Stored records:

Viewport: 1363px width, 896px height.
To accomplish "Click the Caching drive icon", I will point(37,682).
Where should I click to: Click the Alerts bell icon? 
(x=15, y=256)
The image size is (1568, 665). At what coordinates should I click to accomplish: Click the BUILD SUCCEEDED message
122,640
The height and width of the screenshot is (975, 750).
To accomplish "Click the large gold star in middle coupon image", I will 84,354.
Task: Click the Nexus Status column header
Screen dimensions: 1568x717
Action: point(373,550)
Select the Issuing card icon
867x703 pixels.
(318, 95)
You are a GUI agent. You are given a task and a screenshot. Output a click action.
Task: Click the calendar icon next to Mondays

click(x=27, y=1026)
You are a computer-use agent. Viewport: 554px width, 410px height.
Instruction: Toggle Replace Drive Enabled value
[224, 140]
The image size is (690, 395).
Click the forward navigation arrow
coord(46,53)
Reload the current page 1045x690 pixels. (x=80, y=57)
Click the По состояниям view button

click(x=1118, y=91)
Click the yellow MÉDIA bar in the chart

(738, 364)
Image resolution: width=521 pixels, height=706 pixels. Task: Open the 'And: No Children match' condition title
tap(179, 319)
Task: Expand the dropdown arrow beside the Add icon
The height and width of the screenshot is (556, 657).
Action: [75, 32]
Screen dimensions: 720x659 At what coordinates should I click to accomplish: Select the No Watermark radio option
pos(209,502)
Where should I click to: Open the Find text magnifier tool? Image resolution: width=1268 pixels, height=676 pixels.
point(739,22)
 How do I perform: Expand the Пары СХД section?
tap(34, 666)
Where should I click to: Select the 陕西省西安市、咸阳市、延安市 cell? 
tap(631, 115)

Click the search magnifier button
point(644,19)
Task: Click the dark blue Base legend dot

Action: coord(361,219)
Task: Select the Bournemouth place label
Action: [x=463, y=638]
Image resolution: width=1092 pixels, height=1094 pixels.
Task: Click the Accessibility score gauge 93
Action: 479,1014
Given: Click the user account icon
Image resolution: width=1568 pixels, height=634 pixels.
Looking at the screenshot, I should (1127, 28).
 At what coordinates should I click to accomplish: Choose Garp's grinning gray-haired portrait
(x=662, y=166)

What is expected = Each line above must be output exactly as it stands.

Solution for this task =
Viewport: 1363px width, 896px height.
To accomplish "Click the Caching drive icon", I will point(37,682).
Where should I click to: Click the Alerts bell icon? 
(x=15, y=256)
The image size is (1568, 665). At what coordinates should I click to accomplish: Click the BUILD SUCCEEDED message
122,640
The height and width of the screenshot is (975, 750).
To accomplish "Click the large gold star in middle coupon image", I will 84,354.
Task: Click the Nexus Status column header
Screen dimensions: 1568x717
Action: point(373,550)
Select the Issuing card icon
867x703 pixels.
(318, 95)
You are a GUI agent. You are given a task and a screenshot. Output a click action.
Task: Click the calendar icon next to Mondays

click(x=27, y=1026)
You are a computer-use agent. Viewport: 554px width, 410px height.
Instruction: Toggle Replace Drive Enabled value
[224, 140]
The image size is (690, 395).
Click the forward navigation arrow
coord(46,53)
Reload the current page 1045x690 pixels. (x=80, y=57)
Click the По состояниям view button

click(x=1118, y=91)
Click the yellow MÉDIA bar in the chart

(738, 364)
Image resolution: width=521 pixels, height=706 pixels. Task: Open the 'And: No Children match' condition title
tap(179, 319)
Task: Expand the dropdown arrow beside the Add icon
The height and width of the screenshot is (556, 657).
Action: [75, 32]
Screen dimensions: 720x659 At what coordinates should I click to accomplish: Select the No Watermark radio option
pos(209,502)
Where should I click to: Open the Find text magnifier tool? Image resolution: width=1268 pixels, height=676 pixels.
point(739,22)
 How do I perform: Expand the Пары СХД section?
tap(34, 666)
Where should I click to: Select the 陕西省西安市、咸阳市、延安市 cell? 
tap(631, 115)

Click the search magnifier button
point(644,19)
Task: Click the dark blue Base legend dot

Action: coord(361,219)
Task: Select the Bournemouth place label
Action: [x=463, y=638]
Image resolution: width=1092 pixels, height=1094 pixels.
Task: Click the Accessibility score gauge 93
Action: 479,1014
Given: Click the user account icon
Image resolution: width=1568 pixels, height=634 pixels.
Looking at the screenshot, I should (1127, 28).
 At what coordinates should I click to accomplish: Choose Garp's grinning gray-haired portrait
(x=662, y=166)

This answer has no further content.